● Строки данных
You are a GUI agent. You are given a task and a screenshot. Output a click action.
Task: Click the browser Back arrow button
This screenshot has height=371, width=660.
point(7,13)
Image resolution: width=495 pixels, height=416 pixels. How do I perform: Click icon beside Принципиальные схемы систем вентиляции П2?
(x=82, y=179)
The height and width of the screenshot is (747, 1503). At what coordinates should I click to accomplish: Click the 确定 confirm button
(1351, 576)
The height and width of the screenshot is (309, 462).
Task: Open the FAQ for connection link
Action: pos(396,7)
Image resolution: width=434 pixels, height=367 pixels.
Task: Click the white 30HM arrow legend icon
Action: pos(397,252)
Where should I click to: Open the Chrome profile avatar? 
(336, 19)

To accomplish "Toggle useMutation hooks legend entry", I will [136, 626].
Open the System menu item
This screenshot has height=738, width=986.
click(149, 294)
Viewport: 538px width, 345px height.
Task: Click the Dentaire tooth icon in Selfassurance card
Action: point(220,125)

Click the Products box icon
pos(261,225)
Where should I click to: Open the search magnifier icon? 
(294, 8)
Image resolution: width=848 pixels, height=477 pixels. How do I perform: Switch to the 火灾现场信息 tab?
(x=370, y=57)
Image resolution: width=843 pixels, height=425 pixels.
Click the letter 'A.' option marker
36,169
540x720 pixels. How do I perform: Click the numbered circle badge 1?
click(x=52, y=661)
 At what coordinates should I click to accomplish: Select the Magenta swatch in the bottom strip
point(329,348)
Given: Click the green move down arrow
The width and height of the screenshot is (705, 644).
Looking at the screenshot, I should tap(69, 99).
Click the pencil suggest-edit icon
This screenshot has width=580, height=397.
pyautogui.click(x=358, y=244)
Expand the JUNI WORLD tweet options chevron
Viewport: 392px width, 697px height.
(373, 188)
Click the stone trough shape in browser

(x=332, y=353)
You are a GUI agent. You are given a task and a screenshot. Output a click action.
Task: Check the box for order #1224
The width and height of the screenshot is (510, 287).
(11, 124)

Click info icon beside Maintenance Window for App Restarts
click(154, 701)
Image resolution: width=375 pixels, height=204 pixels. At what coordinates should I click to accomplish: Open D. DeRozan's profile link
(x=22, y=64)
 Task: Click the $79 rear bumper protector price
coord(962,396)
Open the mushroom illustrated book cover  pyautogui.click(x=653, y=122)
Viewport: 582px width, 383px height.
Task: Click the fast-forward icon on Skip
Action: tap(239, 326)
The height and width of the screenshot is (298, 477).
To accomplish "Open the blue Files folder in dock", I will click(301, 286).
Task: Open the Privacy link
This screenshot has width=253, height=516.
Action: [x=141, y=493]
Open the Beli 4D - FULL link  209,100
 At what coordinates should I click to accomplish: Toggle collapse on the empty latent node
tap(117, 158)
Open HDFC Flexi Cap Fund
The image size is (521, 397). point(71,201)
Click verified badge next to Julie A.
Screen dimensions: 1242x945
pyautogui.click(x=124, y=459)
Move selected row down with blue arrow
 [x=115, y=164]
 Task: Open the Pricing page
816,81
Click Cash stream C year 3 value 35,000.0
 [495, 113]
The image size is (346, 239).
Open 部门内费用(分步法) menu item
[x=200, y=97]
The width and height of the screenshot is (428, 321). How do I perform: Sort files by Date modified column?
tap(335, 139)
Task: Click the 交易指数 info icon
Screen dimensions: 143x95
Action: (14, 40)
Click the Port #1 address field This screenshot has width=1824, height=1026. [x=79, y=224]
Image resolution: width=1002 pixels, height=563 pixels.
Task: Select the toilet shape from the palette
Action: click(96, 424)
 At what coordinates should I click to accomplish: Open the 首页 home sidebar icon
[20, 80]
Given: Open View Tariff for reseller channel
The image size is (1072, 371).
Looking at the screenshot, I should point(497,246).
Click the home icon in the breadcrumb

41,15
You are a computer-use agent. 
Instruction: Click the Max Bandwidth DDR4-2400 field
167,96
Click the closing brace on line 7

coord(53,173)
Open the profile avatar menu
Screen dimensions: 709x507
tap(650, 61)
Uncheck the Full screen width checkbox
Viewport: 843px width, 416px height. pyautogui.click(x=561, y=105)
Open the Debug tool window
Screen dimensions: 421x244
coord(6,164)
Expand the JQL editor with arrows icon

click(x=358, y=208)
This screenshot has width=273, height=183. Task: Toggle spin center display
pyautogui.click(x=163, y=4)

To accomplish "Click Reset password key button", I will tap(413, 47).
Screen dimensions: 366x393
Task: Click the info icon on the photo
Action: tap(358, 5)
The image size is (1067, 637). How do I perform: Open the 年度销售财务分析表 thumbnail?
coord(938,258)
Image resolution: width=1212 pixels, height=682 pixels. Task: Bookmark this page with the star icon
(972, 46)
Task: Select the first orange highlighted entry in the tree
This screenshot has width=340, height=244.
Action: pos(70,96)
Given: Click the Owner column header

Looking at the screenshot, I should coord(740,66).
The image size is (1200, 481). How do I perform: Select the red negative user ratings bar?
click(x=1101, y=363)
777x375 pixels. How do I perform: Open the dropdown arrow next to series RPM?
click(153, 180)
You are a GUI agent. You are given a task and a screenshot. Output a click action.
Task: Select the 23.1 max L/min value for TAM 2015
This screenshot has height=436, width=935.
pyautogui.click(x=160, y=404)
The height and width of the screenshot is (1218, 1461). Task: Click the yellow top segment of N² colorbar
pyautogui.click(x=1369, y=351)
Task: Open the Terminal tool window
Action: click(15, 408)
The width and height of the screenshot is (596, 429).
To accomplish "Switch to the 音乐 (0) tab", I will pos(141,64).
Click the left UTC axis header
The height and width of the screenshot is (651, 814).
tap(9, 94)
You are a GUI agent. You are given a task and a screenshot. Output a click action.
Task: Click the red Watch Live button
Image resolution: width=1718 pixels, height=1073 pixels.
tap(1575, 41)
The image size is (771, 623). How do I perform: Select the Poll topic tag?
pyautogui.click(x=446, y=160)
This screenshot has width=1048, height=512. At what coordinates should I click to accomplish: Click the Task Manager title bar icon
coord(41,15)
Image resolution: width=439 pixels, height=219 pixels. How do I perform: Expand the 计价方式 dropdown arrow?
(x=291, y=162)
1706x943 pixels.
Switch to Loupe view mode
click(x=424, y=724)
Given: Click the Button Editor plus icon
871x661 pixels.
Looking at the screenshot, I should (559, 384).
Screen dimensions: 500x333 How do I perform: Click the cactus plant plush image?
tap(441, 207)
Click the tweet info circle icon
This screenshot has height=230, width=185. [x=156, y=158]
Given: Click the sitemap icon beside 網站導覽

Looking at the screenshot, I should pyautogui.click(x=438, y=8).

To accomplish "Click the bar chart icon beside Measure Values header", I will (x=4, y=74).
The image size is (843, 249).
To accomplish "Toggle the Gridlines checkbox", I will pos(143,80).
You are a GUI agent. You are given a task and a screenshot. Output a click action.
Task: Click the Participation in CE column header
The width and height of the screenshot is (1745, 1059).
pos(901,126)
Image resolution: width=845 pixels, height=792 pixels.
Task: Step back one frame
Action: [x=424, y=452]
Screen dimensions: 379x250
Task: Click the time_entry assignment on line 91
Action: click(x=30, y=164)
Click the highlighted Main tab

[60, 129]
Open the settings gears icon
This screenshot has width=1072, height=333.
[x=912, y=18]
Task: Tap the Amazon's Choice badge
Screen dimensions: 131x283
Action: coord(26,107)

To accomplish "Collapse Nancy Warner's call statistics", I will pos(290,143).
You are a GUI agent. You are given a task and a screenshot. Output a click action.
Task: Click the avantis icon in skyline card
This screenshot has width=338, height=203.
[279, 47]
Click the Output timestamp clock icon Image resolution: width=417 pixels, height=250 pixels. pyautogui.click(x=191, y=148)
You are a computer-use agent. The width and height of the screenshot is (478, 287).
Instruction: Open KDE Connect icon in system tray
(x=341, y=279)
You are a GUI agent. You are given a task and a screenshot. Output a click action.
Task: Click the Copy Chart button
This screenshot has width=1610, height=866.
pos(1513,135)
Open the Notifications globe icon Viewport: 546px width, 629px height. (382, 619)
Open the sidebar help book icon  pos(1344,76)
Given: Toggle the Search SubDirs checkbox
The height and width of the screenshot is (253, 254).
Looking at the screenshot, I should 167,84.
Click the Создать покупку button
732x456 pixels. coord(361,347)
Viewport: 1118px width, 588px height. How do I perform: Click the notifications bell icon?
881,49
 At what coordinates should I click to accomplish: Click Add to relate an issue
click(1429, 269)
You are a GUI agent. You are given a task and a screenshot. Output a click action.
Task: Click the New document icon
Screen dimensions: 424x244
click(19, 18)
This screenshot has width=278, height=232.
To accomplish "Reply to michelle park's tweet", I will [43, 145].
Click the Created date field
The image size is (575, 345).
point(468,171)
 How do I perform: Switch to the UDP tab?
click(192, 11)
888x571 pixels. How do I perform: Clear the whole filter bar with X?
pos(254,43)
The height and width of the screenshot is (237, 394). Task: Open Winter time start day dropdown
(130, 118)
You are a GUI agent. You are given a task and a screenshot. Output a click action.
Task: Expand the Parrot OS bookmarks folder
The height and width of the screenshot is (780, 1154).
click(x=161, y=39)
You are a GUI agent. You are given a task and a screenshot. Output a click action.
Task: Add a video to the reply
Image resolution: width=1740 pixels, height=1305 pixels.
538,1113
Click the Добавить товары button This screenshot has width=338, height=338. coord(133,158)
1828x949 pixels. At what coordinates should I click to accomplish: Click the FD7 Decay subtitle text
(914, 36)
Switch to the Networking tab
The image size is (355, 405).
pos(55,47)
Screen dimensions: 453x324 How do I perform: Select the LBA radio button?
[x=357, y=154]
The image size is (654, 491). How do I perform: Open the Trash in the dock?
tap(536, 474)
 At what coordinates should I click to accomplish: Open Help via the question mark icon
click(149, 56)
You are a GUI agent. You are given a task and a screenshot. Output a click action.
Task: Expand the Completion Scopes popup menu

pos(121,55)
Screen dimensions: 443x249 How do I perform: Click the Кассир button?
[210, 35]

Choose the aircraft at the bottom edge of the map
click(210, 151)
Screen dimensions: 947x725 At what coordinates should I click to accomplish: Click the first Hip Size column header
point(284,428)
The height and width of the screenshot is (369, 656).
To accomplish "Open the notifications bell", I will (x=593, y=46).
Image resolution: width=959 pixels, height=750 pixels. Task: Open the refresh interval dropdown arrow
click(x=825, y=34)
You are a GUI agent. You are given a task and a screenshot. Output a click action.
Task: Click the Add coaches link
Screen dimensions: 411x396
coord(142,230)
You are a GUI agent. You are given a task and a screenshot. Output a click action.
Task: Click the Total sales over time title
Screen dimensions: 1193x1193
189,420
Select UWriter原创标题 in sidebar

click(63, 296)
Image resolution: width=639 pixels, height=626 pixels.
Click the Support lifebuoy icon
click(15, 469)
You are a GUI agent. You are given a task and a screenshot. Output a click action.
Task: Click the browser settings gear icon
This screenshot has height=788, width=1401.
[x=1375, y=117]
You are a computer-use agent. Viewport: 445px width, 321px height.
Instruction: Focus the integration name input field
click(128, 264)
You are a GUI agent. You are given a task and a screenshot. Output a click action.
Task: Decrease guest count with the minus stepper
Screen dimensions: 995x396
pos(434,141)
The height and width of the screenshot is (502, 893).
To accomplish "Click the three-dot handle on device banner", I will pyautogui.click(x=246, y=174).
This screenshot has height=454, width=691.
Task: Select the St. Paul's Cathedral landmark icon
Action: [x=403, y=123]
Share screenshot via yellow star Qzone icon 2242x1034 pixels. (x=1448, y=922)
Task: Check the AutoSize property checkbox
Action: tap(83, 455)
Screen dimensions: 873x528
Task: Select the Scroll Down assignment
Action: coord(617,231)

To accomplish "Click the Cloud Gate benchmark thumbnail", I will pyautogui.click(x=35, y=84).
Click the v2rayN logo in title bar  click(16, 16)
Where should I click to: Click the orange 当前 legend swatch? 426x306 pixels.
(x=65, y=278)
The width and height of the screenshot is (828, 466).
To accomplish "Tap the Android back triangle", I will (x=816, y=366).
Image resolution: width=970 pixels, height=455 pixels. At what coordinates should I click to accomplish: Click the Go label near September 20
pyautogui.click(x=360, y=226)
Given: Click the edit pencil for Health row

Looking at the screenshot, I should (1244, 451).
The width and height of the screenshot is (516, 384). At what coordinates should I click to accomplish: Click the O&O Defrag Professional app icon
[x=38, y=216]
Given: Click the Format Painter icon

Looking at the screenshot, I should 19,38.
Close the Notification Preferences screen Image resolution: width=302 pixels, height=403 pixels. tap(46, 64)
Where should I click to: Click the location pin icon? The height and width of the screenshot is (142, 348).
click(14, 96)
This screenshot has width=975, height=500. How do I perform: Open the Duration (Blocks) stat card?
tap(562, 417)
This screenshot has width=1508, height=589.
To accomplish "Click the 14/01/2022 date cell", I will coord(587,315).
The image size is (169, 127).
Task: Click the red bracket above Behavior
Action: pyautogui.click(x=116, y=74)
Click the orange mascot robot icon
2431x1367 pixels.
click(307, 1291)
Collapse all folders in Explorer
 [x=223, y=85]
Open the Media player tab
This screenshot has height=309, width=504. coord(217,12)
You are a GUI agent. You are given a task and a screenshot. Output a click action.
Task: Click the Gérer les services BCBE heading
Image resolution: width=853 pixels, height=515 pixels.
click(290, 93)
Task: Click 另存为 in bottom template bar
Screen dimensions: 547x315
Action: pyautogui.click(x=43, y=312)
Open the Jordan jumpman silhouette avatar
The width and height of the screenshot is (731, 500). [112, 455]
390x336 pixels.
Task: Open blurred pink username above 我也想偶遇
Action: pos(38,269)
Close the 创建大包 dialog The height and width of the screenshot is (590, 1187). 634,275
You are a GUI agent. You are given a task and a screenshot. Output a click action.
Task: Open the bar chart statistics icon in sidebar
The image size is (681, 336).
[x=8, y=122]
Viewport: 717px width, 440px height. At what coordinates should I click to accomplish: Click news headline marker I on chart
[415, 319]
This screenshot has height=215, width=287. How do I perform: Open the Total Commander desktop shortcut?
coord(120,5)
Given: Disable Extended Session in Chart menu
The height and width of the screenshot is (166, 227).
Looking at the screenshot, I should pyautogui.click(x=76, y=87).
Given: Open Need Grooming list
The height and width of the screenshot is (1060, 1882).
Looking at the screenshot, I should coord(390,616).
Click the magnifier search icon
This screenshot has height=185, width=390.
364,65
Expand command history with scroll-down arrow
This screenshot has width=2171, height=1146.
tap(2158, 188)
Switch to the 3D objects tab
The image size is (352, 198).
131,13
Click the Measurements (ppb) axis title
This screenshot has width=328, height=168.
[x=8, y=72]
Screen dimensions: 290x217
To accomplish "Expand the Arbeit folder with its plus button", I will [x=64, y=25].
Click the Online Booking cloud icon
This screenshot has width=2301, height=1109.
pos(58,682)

● Задание
Перепишите данные от начала до строки с "(x=82, y=179)" включительно, заменив "Back arrow" на "Forward arrow" и ничего больше не меняя.

● Полный ответ
You are a GUI agent. You are given a task and a screenshot. Output a click action.
Task: Click the browser Forward arrow button
This screenshot has height=371, width=660.
point(7,13)
Image resolution: width=495 pixels, height=416 pixels. How do I perform: Click icon beside Принципиальные схемы систем вентиляции П2?
(x=82, y=179)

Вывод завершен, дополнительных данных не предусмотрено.